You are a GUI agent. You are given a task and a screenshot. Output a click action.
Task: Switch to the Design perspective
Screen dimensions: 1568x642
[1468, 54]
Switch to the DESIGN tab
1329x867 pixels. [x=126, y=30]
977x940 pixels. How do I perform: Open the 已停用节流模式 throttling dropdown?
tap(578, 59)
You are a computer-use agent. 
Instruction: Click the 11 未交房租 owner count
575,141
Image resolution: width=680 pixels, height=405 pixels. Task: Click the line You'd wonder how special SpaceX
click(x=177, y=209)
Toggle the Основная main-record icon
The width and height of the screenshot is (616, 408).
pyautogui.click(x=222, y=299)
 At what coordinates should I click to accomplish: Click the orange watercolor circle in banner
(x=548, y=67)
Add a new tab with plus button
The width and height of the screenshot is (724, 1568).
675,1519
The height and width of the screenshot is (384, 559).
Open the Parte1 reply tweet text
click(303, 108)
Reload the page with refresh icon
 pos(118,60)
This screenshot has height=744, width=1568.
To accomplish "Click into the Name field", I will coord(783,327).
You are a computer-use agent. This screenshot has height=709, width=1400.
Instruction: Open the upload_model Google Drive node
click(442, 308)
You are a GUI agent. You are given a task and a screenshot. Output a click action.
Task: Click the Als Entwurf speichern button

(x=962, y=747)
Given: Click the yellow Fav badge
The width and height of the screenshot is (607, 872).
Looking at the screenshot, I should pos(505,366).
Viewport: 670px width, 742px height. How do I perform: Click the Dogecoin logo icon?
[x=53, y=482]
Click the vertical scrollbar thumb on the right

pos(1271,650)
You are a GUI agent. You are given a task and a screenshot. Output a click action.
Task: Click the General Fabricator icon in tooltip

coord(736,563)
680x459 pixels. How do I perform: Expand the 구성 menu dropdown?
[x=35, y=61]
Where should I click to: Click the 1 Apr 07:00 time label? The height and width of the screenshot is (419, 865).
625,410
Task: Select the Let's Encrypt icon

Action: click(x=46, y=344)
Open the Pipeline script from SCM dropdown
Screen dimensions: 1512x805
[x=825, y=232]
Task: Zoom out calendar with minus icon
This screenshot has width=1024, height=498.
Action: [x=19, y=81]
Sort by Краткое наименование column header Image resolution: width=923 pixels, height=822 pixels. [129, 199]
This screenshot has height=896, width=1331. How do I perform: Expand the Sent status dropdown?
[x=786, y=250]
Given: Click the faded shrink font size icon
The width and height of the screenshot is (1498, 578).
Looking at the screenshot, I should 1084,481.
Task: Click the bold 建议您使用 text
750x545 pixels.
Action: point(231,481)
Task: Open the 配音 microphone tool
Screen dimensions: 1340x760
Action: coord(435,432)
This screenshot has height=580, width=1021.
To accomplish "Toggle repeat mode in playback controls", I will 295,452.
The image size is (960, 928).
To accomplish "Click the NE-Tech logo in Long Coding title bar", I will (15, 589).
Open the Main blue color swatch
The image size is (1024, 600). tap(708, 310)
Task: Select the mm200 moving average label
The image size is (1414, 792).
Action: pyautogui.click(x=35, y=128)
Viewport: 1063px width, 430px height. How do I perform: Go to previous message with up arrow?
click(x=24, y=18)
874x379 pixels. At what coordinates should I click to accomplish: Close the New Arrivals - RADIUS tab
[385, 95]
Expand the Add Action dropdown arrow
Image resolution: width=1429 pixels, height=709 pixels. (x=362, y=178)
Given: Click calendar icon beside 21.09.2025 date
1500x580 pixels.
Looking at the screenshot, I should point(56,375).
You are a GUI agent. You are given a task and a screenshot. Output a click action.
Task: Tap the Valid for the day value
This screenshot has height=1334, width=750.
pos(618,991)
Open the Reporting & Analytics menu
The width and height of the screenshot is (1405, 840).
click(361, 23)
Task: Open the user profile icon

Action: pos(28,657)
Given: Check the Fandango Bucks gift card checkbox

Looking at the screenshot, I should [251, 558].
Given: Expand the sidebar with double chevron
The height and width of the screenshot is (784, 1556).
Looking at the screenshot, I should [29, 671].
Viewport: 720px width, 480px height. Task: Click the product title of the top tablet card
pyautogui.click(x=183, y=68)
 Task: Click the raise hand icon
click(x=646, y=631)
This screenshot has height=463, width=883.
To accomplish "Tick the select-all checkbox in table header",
..............................
§ **Problem to solve**:
Nothing may be left out. Retype all the entries exactly.

§ **Answer to the problem**:
You are a GUI agent. You are given a task and a screenshot. Output a click action.
Task: Switch to the Design perspective
Screen dimensions: 1568x642
[1468, 54]
Switch to the DESIGN tab
1329x867 pixels. [x=126, y=30]
977x940 pixels. How do I perform: Open the 已停用节流模式 throttling dropdown?
tap(578, 59)
You are a computer-use agent. 
Instruction: Click the 11 未交房租 owner count
575,141
Image resolution: width=680 pixels, height=405 pixels. Task: Click the line You'd wonder how special SpaceX
click(x=177, y=209)
Toggle the Основная main-record icon
The width and height of the screenshot is (616, 408).
pyautogui.click(x=222, y=299)
 At what coordinates should I click to accomplish: Click the orange watercolor circle in banner
(x=548, y=67)
Add a new tab with plus button
The width and height of the screenshot is (724, 1568).
675,1519
The height and width of the screenshot is (384, 559).
Open the Parte1 reply tweet text
click(303, 108)
Reload the page with refresh icon
 pos(118,60)
This screenshot has height=744, width=1568.
To accomplish "Click into the Name field", I will coord(783,327).
You are a computer-use agent. This screenshot has height=709, width=1400.
Instruction: Open the upload_model Google Drive node
click(442, 308)
You are a GUI agent. You are given a task and a screenshot. Output a click action.
Task: Click the Als Entwurf speichern button

(x=962, y=747)
Given: Click the yellow Fav badge
The width and height of the screenshot is (607, 872).
Looking at the screenshot, I should pos(505,366).
Viewport: 670px width, 742px height. How do I perform: Click the Dogecoin logo icon?
[x=53, y=482]
Click the vertical scrollbar thumb on the right

pos(1271,650)
You are a GUI agent. You are given a task and a screenshot. Output a click action.
Task: Click the General Fabricator icon in tooltip

coord(736,563)
680x459 pixels. How do I perform: Expand the 구성 menu dropdown?
[x=35, y=61]
Where should I click to: Click the 1 Apr 07:00 time label? The height and width of the screenshot is (419, 865).
625,410
Task: Select the Let's Encrypt icon

Action: click(x=46, y=344)
Open the Pipeline script from SCM dropdown
Screen dimensions: 1512x805
[x=825, y=232]
Task: Zoom out calendar with minus icon
This screenshot has width=1024, height=498.
Action: [x=19, y=81]
Sort by Краткое наименование column header Image resolution: width=923 pixels, height=822 pixels. [129, 199]
This screenshot has height=896, width=1331. How do I perform: Expand the Sent status dropdown?
[x=786, y=250]
Given: Click the faded shrink font size icon
The width and height of the screenshot is (1498, 578).
Looking at the screenshot, I should 1084,481.
Task: Click the bold 建议您使用 text
750x545 pixels.
Action: point(231,481)
Task: Open the 配音 microphone tool
Screen dimensions: 1340x760
Action: coord(435,432)
This screenshot has height=580, width=1021.
To accomplish "Toggle repeat mode in playback controls", I will 295,452.
The image size is (960, 928).
To accomplish "Click the NE-Tech logo in Long Coding title bar", I will (15, 589).
Open the Main blue color swatch
The image size is (1024, 600). tap(708, 310)
Task: Select the mm200 moving average label
The image size is (1414, 792).
Action: pyautogui.click(x=35, y=128)
Viewport: 1063px width, 430px height. How do I perform: Go to previous message with up arrow?
click(x=24, y=18)
874x379 pixels. At what coordinates should I click to accomplish: Close the New Arrivals - RADIUS tab
[385, 95]
Expand the Add Action dropdown arrow
Image resolution: width=1429 pixels, height=709 pixels. (x=362, y=178)
Given: Click calendar icon beside 21.09.2025 date
1500x580 pixels.
Looking at the screenshot, I should point(56,375).
You are a GUI agent. You are given a task and a screenshot. Output a click action.
Task: Tap the Valid for the day value
This screenshot has height=1334, width=750.
pos(618,991)
Open the Reporting & Analytics menu
The width and height of the screenshot is (1405, 840).
click(361, 23)
Task: Open the user profile icon

Action: pos(28,657)
Given: Check the Fandango Bucks gift card checkbox

Looking at the screenshot, I should [251, 558].
Given: Expand the sidebar with double chevron
The height and width of the screenshot is (784, 1556).
Looking at the screenshot, I should [29, 671].
Viewport: 720px width, 480px height. Task: Click the product title of the top tablet card
pyautogui.click(x=183, y=68)
 Task: Click the raise hand icon
click(x=646, y=631)
This screenshot has height=463, width=883.
To accomplish "Tick the select-all checkbox in table header",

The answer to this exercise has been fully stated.